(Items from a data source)

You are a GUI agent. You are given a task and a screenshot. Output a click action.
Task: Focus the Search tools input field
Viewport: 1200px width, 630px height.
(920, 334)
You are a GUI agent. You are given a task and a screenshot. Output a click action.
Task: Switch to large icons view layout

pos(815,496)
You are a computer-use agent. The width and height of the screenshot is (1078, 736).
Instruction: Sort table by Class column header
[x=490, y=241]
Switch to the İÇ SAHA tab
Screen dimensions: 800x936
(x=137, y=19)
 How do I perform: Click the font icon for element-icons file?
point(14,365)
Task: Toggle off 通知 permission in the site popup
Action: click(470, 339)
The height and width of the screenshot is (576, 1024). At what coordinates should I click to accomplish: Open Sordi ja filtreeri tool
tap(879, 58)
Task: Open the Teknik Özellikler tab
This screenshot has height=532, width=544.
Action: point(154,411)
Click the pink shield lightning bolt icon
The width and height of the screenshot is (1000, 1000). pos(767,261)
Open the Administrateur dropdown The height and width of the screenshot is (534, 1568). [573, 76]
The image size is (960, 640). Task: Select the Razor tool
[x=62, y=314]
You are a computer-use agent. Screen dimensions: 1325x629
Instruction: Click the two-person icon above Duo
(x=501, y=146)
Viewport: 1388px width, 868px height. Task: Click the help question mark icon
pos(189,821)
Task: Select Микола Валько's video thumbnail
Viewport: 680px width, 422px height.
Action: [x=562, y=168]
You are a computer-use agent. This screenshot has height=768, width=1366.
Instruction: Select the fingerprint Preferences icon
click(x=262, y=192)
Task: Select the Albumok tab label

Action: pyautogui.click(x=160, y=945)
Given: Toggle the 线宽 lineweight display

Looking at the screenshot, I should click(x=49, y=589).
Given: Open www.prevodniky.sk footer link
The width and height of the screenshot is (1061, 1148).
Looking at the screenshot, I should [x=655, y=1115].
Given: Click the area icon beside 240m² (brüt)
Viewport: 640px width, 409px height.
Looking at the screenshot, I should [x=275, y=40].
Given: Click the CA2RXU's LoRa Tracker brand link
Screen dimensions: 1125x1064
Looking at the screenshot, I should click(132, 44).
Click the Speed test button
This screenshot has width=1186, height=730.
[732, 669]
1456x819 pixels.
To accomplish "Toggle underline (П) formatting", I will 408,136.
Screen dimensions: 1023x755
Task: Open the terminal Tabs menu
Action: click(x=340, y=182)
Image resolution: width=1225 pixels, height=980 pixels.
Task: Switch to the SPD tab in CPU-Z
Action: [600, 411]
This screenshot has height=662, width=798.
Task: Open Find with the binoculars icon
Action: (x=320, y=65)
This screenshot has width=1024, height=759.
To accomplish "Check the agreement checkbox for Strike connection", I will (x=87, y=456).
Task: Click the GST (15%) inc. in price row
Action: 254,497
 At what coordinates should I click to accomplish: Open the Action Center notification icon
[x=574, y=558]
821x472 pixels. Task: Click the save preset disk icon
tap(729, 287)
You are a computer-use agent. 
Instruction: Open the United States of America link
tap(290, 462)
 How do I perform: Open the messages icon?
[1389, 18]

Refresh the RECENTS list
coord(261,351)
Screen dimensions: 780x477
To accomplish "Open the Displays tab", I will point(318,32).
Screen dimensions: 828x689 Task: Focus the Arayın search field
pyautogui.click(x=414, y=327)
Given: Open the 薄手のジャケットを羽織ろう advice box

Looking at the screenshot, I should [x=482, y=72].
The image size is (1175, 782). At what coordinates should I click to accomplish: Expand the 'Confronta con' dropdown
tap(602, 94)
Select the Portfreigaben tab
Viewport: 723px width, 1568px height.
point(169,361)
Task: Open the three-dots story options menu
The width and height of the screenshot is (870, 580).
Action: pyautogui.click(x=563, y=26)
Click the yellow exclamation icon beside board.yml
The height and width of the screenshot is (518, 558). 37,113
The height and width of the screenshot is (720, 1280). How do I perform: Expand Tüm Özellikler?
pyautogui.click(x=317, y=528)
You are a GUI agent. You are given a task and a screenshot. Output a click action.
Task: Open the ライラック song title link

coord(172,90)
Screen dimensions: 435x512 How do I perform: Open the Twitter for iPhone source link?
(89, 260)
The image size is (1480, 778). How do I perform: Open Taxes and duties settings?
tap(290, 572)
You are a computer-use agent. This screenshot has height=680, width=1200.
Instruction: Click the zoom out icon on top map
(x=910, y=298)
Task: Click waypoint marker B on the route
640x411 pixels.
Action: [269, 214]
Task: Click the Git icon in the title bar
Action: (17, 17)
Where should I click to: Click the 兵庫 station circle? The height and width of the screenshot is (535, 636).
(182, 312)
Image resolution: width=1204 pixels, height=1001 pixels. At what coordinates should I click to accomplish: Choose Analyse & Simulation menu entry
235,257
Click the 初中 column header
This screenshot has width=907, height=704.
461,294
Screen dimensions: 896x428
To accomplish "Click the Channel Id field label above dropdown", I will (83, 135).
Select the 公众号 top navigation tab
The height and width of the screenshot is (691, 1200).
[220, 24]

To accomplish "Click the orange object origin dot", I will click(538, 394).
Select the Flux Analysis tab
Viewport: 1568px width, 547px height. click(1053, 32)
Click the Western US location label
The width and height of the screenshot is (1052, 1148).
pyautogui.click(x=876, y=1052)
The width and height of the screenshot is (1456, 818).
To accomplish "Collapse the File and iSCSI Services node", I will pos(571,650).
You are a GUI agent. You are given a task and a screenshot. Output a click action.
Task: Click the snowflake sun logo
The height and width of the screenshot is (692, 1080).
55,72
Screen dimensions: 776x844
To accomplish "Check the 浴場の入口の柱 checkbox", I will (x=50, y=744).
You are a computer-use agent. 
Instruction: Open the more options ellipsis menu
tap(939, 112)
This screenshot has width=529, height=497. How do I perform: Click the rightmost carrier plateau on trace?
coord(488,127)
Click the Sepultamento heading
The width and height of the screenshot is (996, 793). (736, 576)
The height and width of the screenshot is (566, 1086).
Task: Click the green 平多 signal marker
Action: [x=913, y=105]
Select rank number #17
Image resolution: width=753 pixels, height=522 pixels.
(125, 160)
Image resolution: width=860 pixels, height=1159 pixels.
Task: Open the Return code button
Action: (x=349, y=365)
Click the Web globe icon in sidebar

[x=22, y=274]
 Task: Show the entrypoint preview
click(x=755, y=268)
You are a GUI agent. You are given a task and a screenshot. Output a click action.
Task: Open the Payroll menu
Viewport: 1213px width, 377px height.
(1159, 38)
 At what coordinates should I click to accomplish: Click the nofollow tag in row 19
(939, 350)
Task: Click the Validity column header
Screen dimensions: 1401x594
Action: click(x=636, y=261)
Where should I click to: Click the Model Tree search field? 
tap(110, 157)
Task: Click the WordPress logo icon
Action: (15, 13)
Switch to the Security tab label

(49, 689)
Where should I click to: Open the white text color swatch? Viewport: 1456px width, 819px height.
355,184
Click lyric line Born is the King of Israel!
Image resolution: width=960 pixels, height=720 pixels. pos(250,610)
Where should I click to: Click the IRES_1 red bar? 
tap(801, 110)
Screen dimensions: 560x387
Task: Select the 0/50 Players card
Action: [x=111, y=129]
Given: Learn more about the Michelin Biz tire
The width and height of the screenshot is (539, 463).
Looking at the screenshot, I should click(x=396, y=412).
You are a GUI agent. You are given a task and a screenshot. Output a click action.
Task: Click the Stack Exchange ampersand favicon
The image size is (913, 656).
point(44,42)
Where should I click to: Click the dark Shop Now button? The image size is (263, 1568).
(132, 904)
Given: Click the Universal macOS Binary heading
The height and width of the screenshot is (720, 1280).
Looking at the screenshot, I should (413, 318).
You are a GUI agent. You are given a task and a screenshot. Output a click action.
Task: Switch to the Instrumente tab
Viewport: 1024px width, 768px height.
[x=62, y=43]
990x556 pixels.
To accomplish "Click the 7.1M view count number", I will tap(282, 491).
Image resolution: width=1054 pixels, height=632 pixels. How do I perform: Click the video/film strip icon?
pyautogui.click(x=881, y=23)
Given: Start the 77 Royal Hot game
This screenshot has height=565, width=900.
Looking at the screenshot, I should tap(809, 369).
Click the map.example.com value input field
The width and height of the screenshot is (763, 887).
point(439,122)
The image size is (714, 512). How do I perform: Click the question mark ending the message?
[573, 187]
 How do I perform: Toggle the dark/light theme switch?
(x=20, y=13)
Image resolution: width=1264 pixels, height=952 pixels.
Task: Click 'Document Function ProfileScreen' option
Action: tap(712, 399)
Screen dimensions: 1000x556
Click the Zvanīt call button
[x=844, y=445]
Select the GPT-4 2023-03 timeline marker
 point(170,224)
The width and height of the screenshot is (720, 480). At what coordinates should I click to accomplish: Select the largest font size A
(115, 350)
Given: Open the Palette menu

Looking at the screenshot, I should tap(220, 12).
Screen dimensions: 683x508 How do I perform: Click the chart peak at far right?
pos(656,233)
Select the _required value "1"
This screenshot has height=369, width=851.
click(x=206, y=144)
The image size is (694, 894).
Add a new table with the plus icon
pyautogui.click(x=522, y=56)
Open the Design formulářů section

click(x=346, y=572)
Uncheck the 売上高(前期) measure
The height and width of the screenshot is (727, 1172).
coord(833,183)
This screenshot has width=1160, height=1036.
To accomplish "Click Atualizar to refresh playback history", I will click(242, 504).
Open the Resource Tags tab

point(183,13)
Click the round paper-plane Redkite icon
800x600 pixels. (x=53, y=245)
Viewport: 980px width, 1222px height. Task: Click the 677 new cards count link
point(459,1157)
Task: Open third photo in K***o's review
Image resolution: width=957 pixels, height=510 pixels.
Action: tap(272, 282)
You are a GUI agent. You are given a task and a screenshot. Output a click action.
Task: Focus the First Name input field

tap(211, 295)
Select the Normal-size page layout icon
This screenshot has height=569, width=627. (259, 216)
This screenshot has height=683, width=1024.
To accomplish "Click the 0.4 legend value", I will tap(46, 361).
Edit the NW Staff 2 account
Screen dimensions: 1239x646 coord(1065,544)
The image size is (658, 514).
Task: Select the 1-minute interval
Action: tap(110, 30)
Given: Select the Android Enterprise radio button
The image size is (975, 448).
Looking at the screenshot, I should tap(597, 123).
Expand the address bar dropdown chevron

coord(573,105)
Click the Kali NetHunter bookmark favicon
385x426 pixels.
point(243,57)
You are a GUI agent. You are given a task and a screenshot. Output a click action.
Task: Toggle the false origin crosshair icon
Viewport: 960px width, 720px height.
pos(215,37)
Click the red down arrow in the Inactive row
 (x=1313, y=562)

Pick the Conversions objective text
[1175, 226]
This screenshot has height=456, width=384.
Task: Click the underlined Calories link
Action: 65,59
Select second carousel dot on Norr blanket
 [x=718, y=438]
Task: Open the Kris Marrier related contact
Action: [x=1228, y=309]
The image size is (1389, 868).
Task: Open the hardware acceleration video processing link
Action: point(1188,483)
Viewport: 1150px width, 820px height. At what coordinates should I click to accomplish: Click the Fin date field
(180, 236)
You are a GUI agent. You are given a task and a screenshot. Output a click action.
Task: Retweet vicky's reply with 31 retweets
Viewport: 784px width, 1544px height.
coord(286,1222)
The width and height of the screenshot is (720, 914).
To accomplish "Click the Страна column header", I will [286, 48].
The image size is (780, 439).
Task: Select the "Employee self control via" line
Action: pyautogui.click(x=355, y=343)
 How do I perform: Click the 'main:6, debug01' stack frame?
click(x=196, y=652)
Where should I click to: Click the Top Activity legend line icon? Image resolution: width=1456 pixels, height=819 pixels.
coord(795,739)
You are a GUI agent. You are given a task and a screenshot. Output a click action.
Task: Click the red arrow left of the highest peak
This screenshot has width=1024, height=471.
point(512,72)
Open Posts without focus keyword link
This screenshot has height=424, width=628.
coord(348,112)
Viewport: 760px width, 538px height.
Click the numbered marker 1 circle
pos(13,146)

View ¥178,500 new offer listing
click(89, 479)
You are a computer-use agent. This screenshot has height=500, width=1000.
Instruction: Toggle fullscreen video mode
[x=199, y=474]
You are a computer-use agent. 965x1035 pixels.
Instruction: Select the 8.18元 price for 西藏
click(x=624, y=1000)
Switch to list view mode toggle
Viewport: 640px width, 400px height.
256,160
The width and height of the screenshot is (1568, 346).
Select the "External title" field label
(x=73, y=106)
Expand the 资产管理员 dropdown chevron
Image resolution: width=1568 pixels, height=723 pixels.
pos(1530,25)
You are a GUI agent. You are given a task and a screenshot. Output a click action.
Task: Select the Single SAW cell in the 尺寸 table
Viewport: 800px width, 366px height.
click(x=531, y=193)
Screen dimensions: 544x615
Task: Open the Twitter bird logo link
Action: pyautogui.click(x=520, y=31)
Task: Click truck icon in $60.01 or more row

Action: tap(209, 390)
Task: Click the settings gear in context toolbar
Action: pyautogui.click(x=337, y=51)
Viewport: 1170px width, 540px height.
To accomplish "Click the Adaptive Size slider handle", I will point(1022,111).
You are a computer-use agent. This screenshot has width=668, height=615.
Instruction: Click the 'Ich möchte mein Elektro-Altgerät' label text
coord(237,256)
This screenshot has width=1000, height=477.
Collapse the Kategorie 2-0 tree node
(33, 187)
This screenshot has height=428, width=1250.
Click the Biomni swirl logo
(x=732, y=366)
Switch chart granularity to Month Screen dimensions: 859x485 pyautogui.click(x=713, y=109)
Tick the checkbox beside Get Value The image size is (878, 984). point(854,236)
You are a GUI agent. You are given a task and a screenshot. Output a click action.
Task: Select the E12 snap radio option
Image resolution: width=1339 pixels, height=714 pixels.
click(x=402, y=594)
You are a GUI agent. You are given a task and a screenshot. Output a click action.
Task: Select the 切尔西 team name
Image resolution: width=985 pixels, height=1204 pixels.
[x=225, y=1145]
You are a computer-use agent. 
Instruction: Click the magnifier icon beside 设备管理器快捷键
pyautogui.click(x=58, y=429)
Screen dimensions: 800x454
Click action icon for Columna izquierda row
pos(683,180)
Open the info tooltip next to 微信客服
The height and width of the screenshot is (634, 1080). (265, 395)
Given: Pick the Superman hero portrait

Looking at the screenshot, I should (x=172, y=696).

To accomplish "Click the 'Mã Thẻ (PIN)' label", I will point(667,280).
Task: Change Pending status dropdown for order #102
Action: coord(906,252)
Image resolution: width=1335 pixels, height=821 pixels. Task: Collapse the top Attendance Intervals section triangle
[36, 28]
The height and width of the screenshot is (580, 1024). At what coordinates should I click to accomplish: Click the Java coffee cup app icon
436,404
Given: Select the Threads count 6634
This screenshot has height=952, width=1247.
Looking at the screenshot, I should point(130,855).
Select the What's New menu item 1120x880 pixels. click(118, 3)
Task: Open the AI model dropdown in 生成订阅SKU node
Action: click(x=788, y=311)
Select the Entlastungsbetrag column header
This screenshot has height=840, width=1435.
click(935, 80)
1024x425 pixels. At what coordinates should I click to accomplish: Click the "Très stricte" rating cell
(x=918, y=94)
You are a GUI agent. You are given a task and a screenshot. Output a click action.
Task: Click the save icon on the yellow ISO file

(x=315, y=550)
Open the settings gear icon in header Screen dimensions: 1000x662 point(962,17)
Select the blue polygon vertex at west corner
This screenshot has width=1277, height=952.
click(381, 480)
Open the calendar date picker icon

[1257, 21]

Your assignment ->
Write down exactly the span of lines above from the one containing "Image resolution: width=1204" to the one containing "Task: Click the snowflake sun logo", both ends included.

Output ->
Image resolution: width=1204 pixels, height=1001 pixels. At what coordinates should I click to accomplish: Choose Analyse & Simulation menu entry
235,257
Click the 初中 column header
This screenshot has width=907, height=704.
461,294
Screen dimensions: 896x428
To accomplish "Click the Channel Id field label above dropdown", I will (83, 135).
Select the 公众号 top navigation tab
The height and width of the screenshot is (691, 1200).
[220, 24]

To accomplish "Click the orange object origin dot", I will click(538, 394).
Select the Flux Analysis tab
Viewport: 1568px width, 547px height. click(1053, 32)
Click the Western US location label
The width and height of the screenshot is (1052, 1148).
pyautogui.click(x=876, y=1052)
The width and height of the screenshot is (1456, 818).
To accomplish "Collapse the File and iSCSI Services node", I will pos(571,650).
You are a GUI agent. You are given a task and a screenshot. Output a click action.
Task: Click the snowflake sun logo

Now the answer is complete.